Shenzhen: where everything accelerates

By the time we reached Shenzhen, the challenge wasn’t just about the technology.

It was about stepping into something bigger.

For many of us, it was a first impression of China, and it’s hard to describe just how different it felt. Not just ahead in time zones, but ahead in pace, mindset, and ambition.

Everything felt fast. Not rushed — just… in motion.

There was this underlying energy that made it feel like anything was possible and more importantly, possible soon.

What stood out most was the mindset. During presentations, you’d hear things like:

“The robot doesn’t do that yet… but give it 2–3 weeks.”
And it wasn’t said as a stretch goal. It was said with quiet certainty.

That confidence, the belief that things can be built better and faster, was genuinely inspiring.

More than a competition

But as much as the technology stood out, the defining part of Shenzhen wasn’t the demos.
It was the people.
Meeting teams from across the Prosus ecosystem, all working on completely different problems, but with the same curiosity and drive, changed how we thought about what’s possible.

What started as a competition quickly became something else:

  1. Conversations that stretched late into the evening
  2. Ideas exchanged across teams and cultures
  3. And friendships formed in a matter of days

Being surrounded by people who are equally ambitious, equally curious, and equally willing to experiment pushes you to think bigger.

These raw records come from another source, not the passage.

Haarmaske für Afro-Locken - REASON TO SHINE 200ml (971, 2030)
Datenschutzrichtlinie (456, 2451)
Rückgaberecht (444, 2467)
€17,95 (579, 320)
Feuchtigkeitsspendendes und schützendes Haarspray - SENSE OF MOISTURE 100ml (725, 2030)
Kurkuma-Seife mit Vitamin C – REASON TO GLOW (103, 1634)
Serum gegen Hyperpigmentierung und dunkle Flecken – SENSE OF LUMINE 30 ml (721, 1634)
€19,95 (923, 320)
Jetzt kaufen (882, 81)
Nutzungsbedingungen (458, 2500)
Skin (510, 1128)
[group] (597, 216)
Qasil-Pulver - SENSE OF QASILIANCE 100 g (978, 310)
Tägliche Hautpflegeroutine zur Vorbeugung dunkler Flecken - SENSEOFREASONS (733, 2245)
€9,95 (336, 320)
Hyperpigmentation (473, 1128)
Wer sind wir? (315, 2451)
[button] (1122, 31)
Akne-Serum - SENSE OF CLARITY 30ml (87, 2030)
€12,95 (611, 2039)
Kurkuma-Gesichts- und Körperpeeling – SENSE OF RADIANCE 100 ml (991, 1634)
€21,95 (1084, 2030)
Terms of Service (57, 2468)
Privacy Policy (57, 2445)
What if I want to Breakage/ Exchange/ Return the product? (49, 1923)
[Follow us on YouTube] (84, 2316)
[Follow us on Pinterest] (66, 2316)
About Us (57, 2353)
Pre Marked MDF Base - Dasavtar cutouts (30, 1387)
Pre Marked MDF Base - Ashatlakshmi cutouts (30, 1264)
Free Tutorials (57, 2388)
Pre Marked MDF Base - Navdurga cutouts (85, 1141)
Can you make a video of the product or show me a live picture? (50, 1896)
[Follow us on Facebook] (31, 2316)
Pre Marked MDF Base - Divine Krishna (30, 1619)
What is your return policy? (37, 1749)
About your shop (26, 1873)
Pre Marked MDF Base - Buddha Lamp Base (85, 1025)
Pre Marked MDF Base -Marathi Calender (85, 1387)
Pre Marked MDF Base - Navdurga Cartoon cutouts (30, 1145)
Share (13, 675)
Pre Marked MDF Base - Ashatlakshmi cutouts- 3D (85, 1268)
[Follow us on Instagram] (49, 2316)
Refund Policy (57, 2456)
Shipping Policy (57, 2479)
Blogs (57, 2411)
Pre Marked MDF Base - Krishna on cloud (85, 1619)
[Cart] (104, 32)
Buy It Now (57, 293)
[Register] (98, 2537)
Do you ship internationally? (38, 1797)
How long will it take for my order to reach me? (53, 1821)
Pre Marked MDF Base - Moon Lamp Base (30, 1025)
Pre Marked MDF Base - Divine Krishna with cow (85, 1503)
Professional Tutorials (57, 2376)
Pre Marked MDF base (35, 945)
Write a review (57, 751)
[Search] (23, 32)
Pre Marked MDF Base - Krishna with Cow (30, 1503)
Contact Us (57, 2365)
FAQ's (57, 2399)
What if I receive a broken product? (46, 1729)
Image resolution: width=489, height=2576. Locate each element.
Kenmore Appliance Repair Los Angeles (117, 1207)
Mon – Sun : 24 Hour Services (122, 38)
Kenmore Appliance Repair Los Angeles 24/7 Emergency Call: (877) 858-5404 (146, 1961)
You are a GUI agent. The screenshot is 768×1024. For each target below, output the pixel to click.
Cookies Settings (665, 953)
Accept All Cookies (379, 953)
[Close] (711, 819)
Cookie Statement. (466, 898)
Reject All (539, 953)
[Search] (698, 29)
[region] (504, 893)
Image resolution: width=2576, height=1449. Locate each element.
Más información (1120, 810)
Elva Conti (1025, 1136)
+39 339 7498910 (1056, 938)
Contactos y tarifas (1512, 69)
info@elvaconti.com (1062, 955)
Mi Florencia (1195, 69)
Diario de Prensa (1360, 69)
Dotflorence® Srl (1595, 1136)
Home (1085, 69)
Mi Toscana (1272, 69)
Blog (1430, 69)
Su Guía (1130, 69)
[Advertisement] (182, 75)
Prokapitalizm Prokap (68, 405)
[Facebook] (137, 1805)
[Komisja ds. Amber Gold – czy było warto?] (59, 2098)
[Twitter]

And it makes the whole experience a lot more fun.

The stage

Then came the moment itself.

A global stage. A room full of leaders. A few minutes to bring everything together.

We were nervous.

One piece of advice stayed with us: “Don’t try to calm down. Use the energy.”

And that’s exactly what we did.

Instead of presenting a perfect story, we told the real one, including the part where we shut everything down.

Why that mattered

Afterwards, one of the judges shared something that stayed with us:

What made Echo stand out wasn’t just the outcome. It was the honesty of the journey.

Because the rebuild showed something important:

The system wasn’t just innovative. It was robust.

What winning really means

Echo went on to win the competition. Today, it reaches 40 million users daily.

But the biggest takeaway isn’t scale or recognition.

It’s this:

  1. Early success can be misleading
  2. Strong foundations matter more than fast wins
  3. And sometimes, progress starts with stopping

Looking back, shutting the project down wasn’t failure.

It was the moment everything started to work.

What this experience showed

The Prosus AI Talent Competition wasn’t just about building AI agents.

It showed what happens when you:

  1. Give people access to powerful technology
  2. Trust them to solve real problems
  3. And create space to experiment and learn

Out of more than 1,000 teams, 12 made it to Shenzhen. And the winning story wasn’t the smoothest one. It was the one that learned the fastest.

One idea that stayed

There’s one phrase we heard in Shenzhen that stayed with us: “The best way to predict the future is to build it.”

That idea captures the spirit of the entire experience.

This win isn’t just ours. It belongs to every team that was there… building, learning, and pushing what’s possible.

We’re here to build that future. Sometimes, more than once.